- Tasks to perform:
a) Reproduce word for word the part of the Lord Digby biography starting at "Edward Kenelm Digby, 11th" and ending at "1st Viscount Hood.".
b) Pick up the biography of Edward Kenelm Digby, 11th Baron Digby, from its final line and carry it forward.
=== Text shown ===
Edward Kenelm Digby, 11th Baron Digby,  (1 August 1894 – 29 January 1964), also 5th Baron Digby in the Peerage of Great Britain, was a British peer, soldier and politician.

Early life
Digby was the son of Edward Henry Trafalgar Digby, 10th Baron Digby, and Emily Beryl Sissy Hood, daughter of the Hon. Arthur Hood. Admiral Sir Henry Digby was his great-grandfather, while on his mother's side he was a descendant of another naval commander, Admiral Samuel Hood, 1st Viscount Hood.

Career
He succeeded his father as eleventh Baron Digby in 1920 and took his seat in the House of Lords. Like his father, Digby was a Colonel in the Coldstream Guards (adjutant of 1st Battalion 1916–18 and acting second-in-command 1918) and was awarded the Distinguished Service Order and the Military Cross and Bar. He was appointed Honorary Colonel of the Dorsetshire Heavy Brigade, Royal Artillery (a position his father had also held) on 8 December 1929 and continued with its successor unit the 421st (Dorset) Coast Regiment in 1947. He also served as Chairman of the Dorset County Council from 1955 to 1964 and as Lord Lieutenant of Dorset between 1952 and 1964. In 1960, he was made a Knight of the Order of the Garter.

Lord Digby was Chairman of the Orchid Committee of the Royal Horticultural Society.

Personal life
In 1919, Lord Digby married the Hon. Constance Pamela Alice Bruce, daughter of Henry Bruce, 2nd Baron Aberdare, and granddaughter of Henry Bruce, 1st Baron Aberdare. Their children include: 
the Hon. Pamela Beryl Digby (1920–1997), who married and divorced Randolph Churchill and later became American Ambassador to France.
=== Given information ===
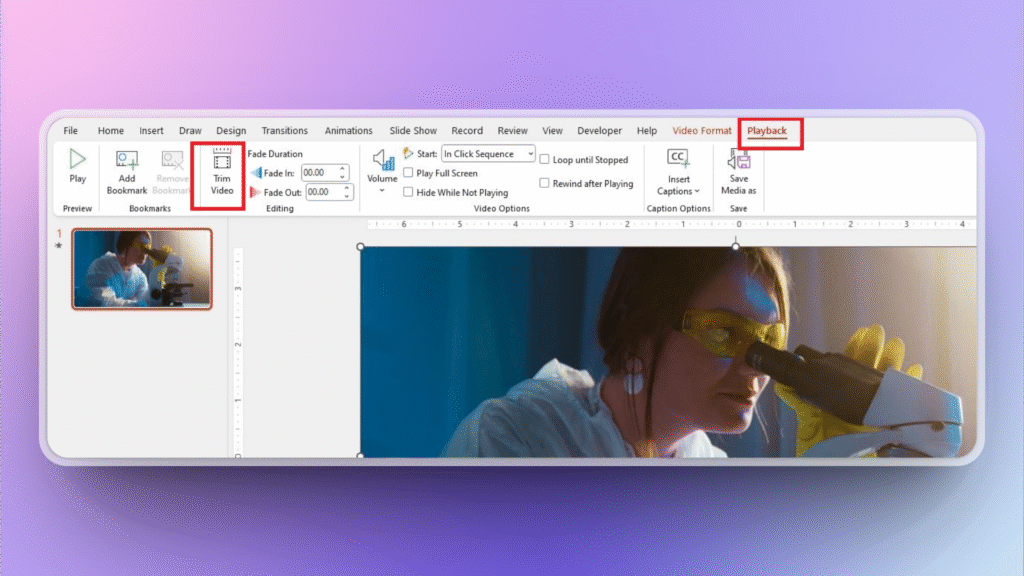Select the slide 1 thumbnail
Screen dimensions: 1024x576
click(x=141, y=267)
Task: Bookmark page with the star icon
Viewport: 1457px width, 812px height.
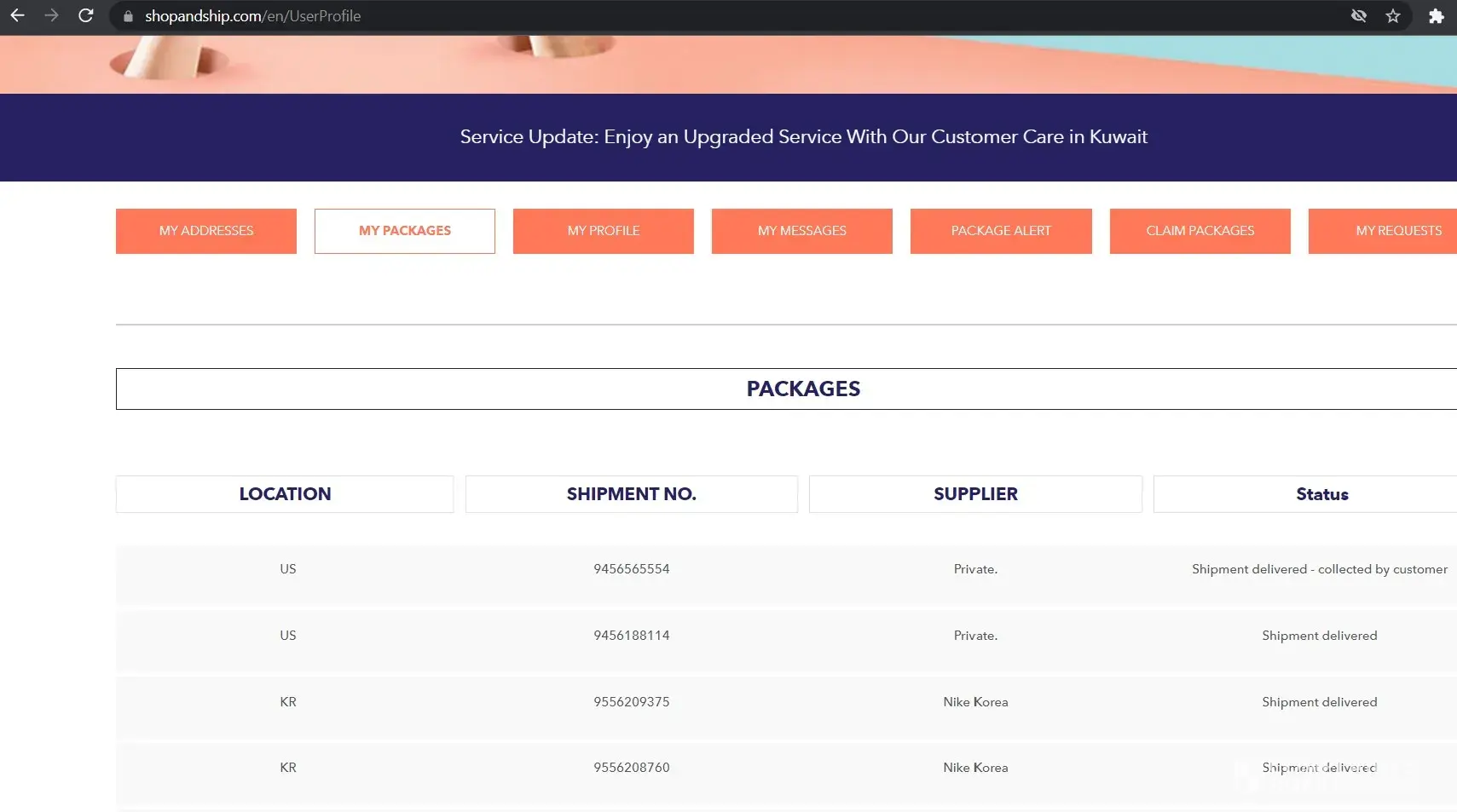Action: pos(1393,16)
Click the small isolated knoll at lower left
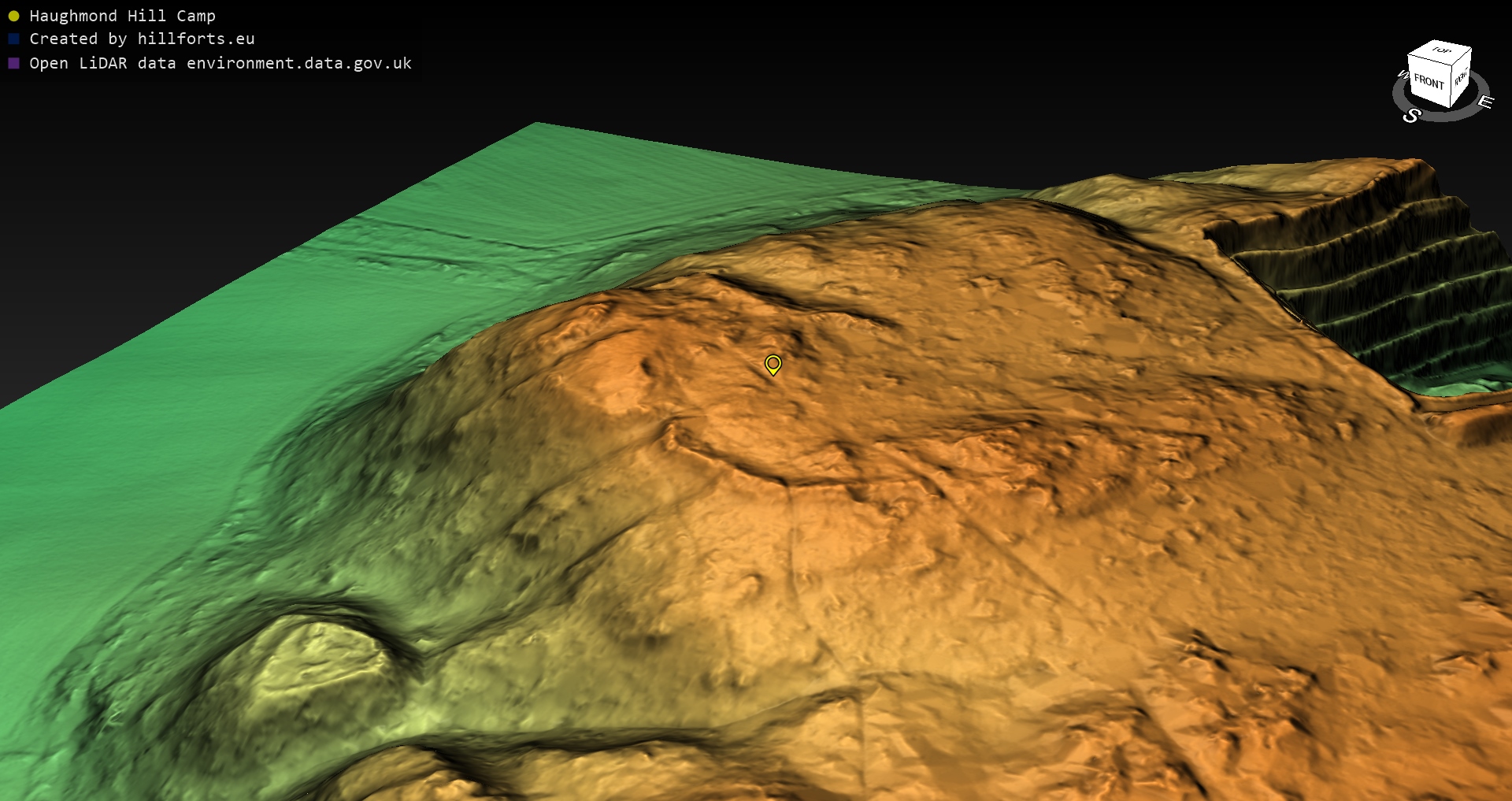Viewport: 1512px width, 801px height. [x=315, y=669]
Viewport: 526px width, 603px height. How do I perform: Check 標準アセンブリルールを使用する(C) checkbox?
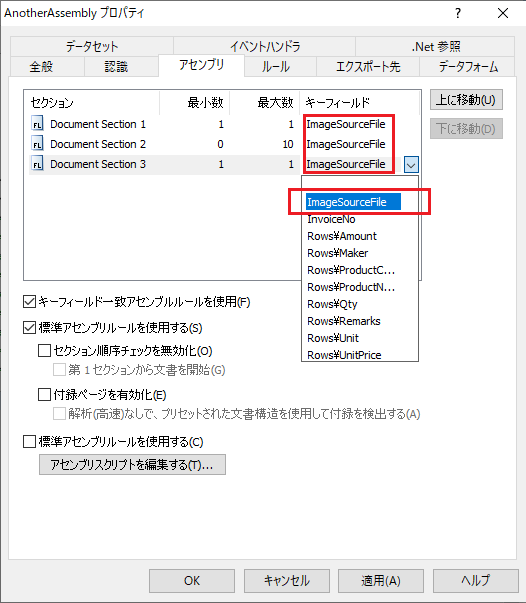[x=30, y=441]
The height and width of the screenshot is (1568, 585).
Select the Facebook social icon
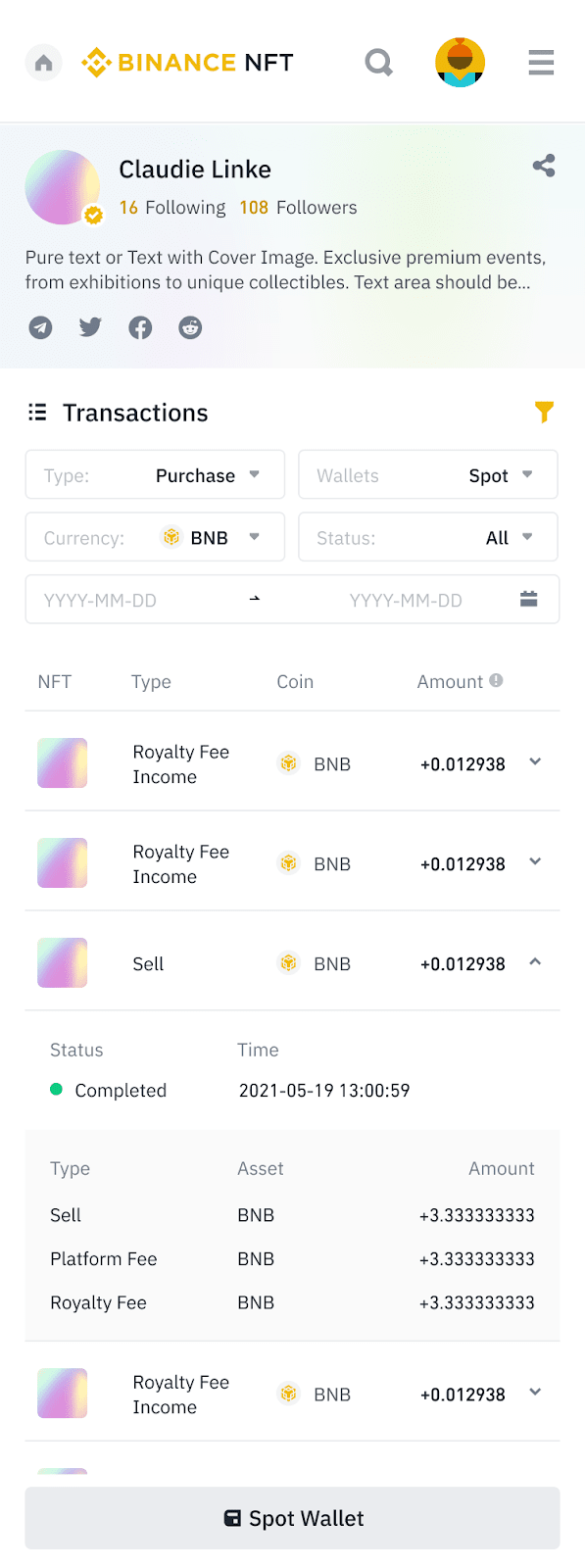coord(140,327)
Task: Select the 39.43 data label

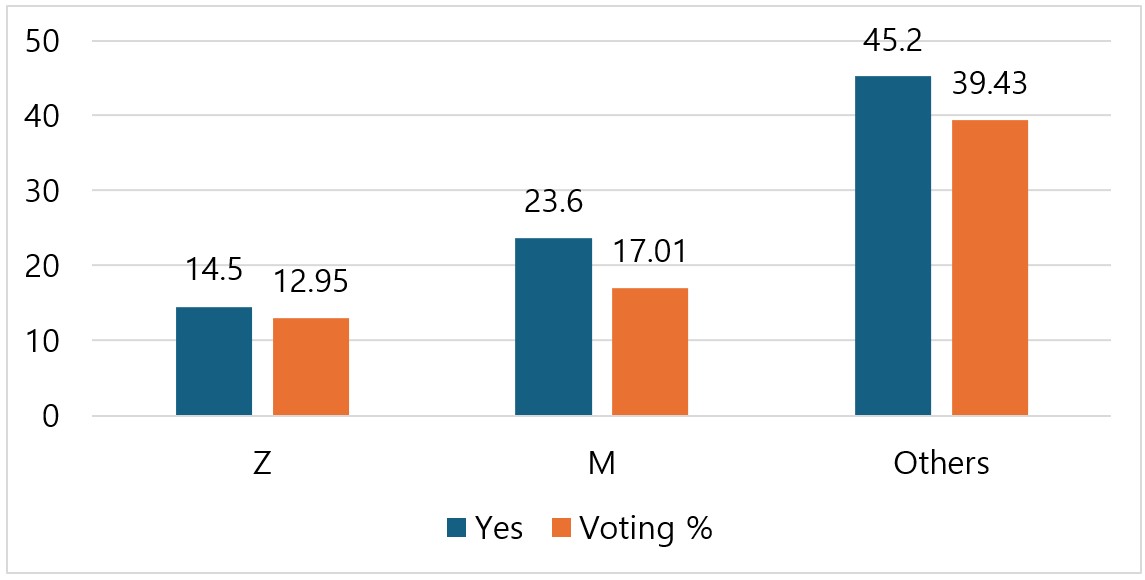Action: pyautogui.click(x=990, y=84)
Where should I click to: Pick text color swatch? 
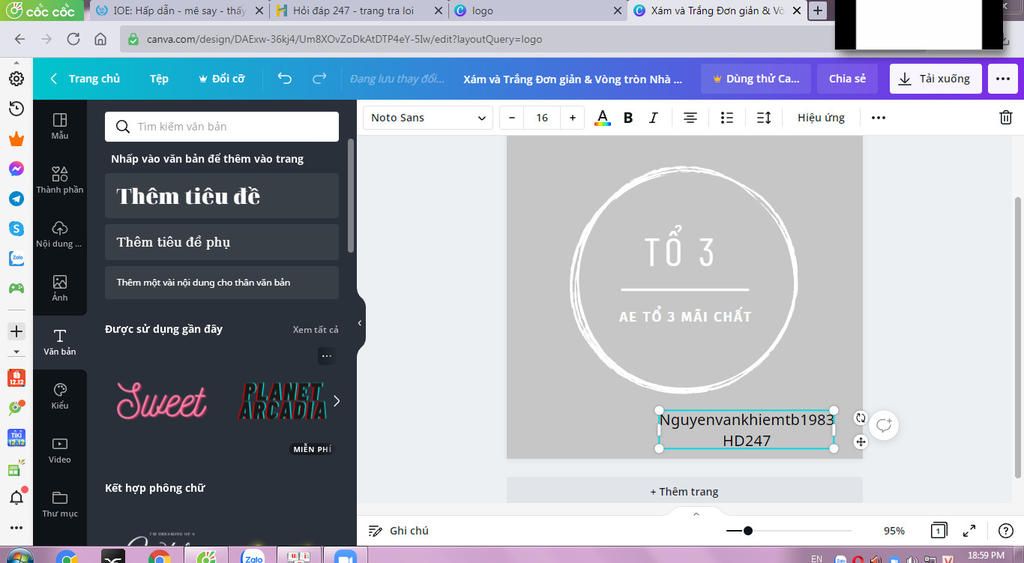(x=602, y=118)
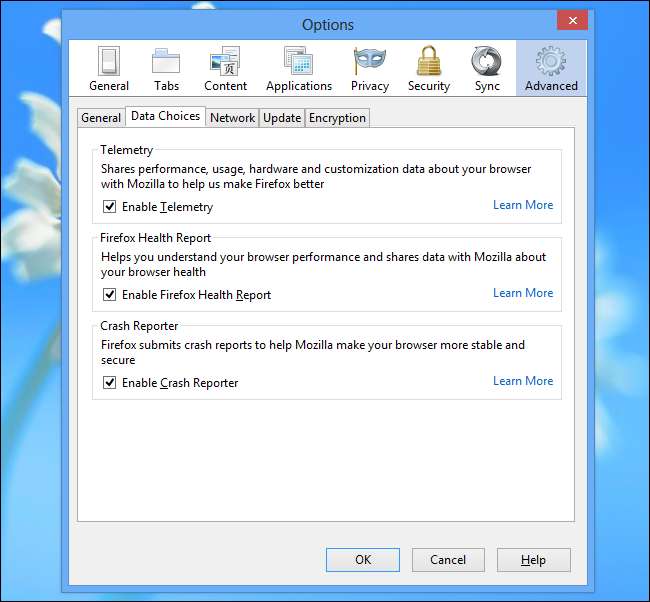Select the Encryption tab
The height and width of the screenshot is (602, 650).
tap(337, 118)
===
- Results for each task:
a)
Edward Kenelm Digby, 11th Baron Digby,  (1 August 1894 – 29 January 1964), also 5th Baron Digby in the Peerage of Great Britain, was a British peer, soldier and politician.

Early life
Digby was the son of Edward Henry Trafalgar Digby, 10th Baron Digby, and Emily Beryl Sissy Hood, daughter of the Hon. Arthur Hood. Admiral Sir Henry Digby was his great-grandfather, while on his mother's side he was a descendant of another naval commander, Admiral Samuel Hood, 1st Viscount Hood.

b)
the Hon. Constance Sheila Digby (1921–2014), who married Charles Arthur Moore (1909–1989).
Edward Henry Kenelm Digby (1924–2018), who married Dione Sherbrooke, daughter of Rear-Adm. Robert St Vincent Sherbrooke, in 1952.
the Hon. Jacquetta Mary Theresa James (1928–2019), who married David Guthrie-James MP.

Lord Digby died in January 1964, aged 69, and was succeeded in his titles by his son Edward. Lady Digby died on 15 March 1978.

References
Notes

Sources
 Burke's Peerage, Baronetage and Knightage, 100th Edn, London, 1953.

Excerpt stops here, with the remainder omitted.